How to share a Screen session

Sharing a Screen session lets another local Unix account view or control the same terminal workspace during pairing, troubleshooting, or handoff. The owner stays responsible for the session because acladd grants full read, write, and command access until the ACL is narrowed.

GNU Screen multiuser mode is different from opening the same session twice as one Unix account with screen -x. A second operator logs in with a separate account and attaches to the owner's session as owner/session, while the owner controls access with multiuser, acladd, aclchg, and acldel.

Cross-user attach requires GNU Screen multiuser support and administrator-approved setuid-root packaging. The default package policy on some systems leaves /usr/bin/screen without that bit; in that state, the attach attempt fails with Must run suid root for multiuser support. The command output below uses a disposable Ubuntu 26.04 validation container to confirm the failure boundary and the documented ACL flow without changing a live host binary.

Steps to share a Screen session:

  1. Check that the Screen binary is installed with setuid-root support before granting cross-user access.
    $ ls -l /usr/bin/screen
    -rwsr-xr-x 1 root root 538768 Feb  9 22:45 /usr/bin/screen

    The s in the owner execute position is required for another Unix account to attach to the session. A normal -rwxr-xr-x mode can make cross-user attach fail with Must run suid root for multiuser support, and changing that mode on a shared host is an administrator decision.

  2. Start a named session as the owner account when a session is not already running.
    $ screen -dmS shared sh

    Use the existing session name instead when the shell or command to be shared is already running in Screen.

  3. Enable multiuser mode on the owner session.
    $ screen -S shared -X multiuser on

    The command is normally silent. The next listing should mark the session as Multi.

  4. Add the local account that should be allowed to attach.
    $ screen -S shared -X acladd reviewer

    acladd gives reviewer full access to all windows and Screen commands. Run the next permission steps before sharing with an account that should observe only.

  5. Remove write permission from all windows when the second account should be read-only.
    $ screen -S shared -X aclchg reviewer -w "#"

    Skip this step when both accounts should type into the session during live pairing.

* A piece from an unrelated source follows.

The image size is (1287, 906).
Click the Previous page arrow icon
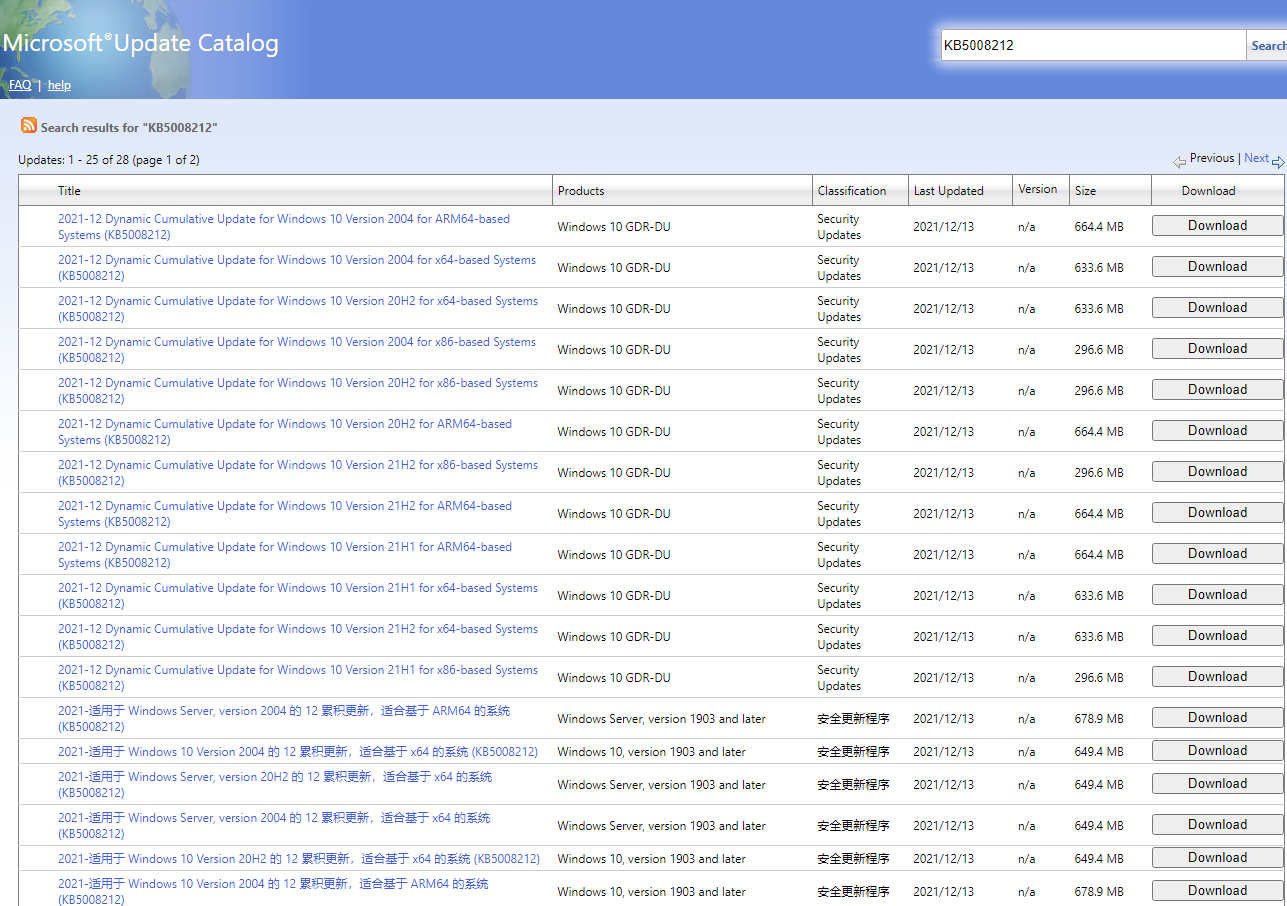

  6. Remove execution permission for ACL-changing commands from a read-only account.
    $ screen -S shared -X aclchg reviewer -x "acladd,addacl,aclchg,chacl,acldel,at"

    The list includes addacl and chacl because GNU Screen treats them as synonyms for acladd and aclchg.

  7. List sessions from the owner account to confirm multiuser mode is enabled.
    $ screen -ls
    There is a screen on:
            66.shared       (06/05/26 07:18:24)     (Multi, detached)
    1 Socket in /run/screen/S-owner.

    The Multi state confirms multiuser mode. The final state may be attached or detached depending on whether a display is connected. Use the full process-qualified name, such as owner/66.shared, if several sessions share the same short name.

  8. Attach from the second account with the owner and session name.
    $ screen -x owner/shared

    Replace owner with the Unix account that owns the session and shared with the session name shown by the owner.

  9. Confirm writable shared control when write permission is intentionally enabled.
    $ echo "$STY"
    66.shared

    The numeric prefix can differ, but the session name should match the shared target selected by the owner. Skip this command for a read-only observer and verify that account from the display list instead.

  10. Open the display list inside the shared session to verify connected users and permissions.
    C-a *

    The displays list should show each attached user front-end. The final permission column shows read, write, and execute access for the selected display.

  11. Detach the second display when sharing is finished.
    C-a d
  12. Remove the second account from the session ACL when access should end.
    $ screen -S shared -X acldel reviewer

    This prevents reviewer from attaching again until the owner grants access with acladd or aclchg.

  13. Verify from the removed account that access has ended when a post-share check is needed.
    $ screen -S owner/shared -Q windows
    Unknown user reviewer tried to send a command!